Une exception notable permet aux particuliers de vendre une seule portée par an si les chiots sont de race inscrite au LOF. Cette dérogation reste très encadrée et nécessite le respect de toutes les autres obligations légales. Pour plus d’informations sur la réglementation générale, consultez notre guide sur peut-on légalement vendre des animaux sur Le Bon Coin.
Obligations légales pour la cession de chiots
Chaque cession de chiot, gratuite ou payante, doit respecter des critères d’âge et d’identification stricts. L’animal doit être âgé d’au moins 8 semaines avant toute transaction.
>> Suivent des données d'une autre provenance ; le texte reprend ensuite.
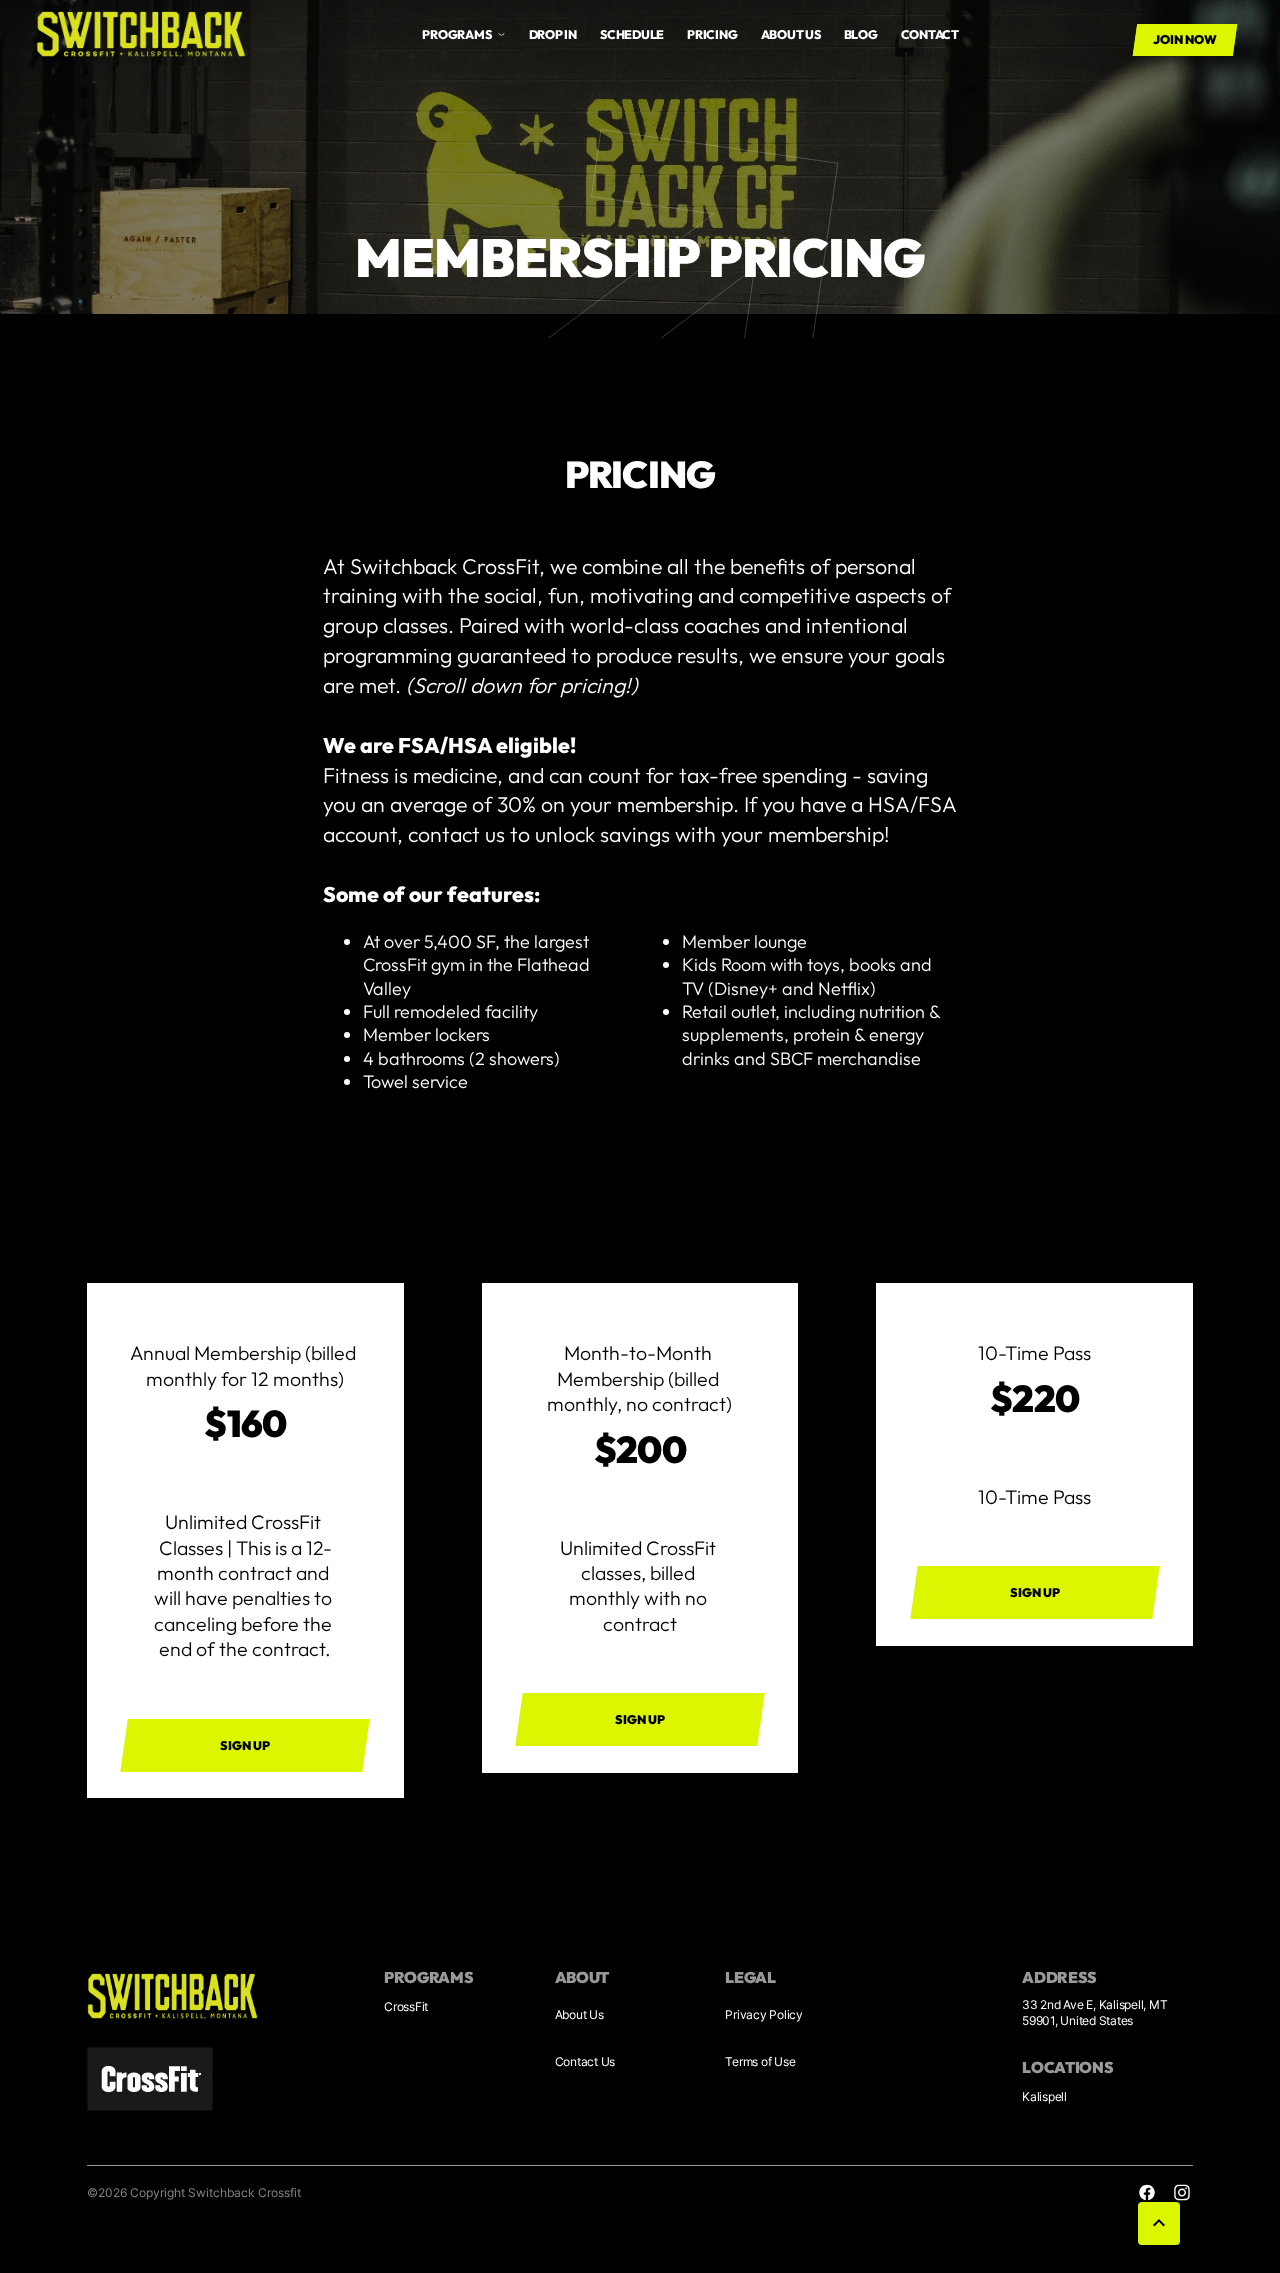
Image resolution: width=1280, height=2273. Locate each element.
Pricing (712, 34)
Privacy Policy (764, 2014)
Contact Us (585, 2061)
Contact (930, 34)
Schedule (632, 34)
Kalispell (1044, 2096)
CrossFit (406, 2006)
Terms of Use (760, 2061)
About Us (579, 2014)
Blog (861, 34)
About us (791, 34)
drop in (553, 34)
Cette règle protège la santé physique et comportementale du chiot, évitant les troubles liés au sevrage précoce.
L’identification par puce électronique ou tatouage constitue une obligation légale incontournable. Cette procédure, réalisée par un vétérinaire, doit être effectuée avant la cession et enregistrée au fichier national ICAD. Les chiots de plus de 4 mois doivent impérativement être identifiés.
Les annonces doivent mentionner des informations obligatoires précises :
- Noms scientifique et courant de l’espèce et de la race
- Sexe de l’animal et lieu de naissance
- Numéro d’identification ICAD
- Âge exact du chiot
- Inscription ou non au livre généalogique
- Prix pour les ventes ou mention « don gratuit »
- Numéro SIREN pour les éleveurs professionnels
Documents et procédures indispensables
La cession d’un chiot nécessite plusieurs documents officiels obligatoires. Le certificat d’engagement et de connaissances doit être signé par l’acquéreur au moins 7 jours avant la transaction. Ce document, délivrable par un vétérinaire ou un éleveur certifié, détaille les besoins spécifiques de l’espèce.
Le certificat vétérinaire constitue un autre élément essentiel, établi maximum 3 mois avant la cession. Il comprend l’identification complète de l’animal, ses vaccinations, et éventuellement son évaluation comportementale.
| Type de document | Délai | Responsable |
|---|---|---|
| Certificat d’engagement | 7 jours avant cession | Vétérinaire/Éleveur |
| Certificat vétérinaire | Maximum 3 mois avant | Vétérinaire |
| Déclaration de cession | Lors de la transaction | Cédant |
La déclaration de cession à l’ICAD finalise le processus légal. Cette démarche, réalisable en ligne, permet l’édition d’une nouvelle carte d’identification au nom du nouveau détenteur. Les sanctions pour non-respect de ces obligations peuvent atteindre 750 euros d’amende pour l’identification et jusqu’à 30 000 euros pour exercice illégal d’élevage.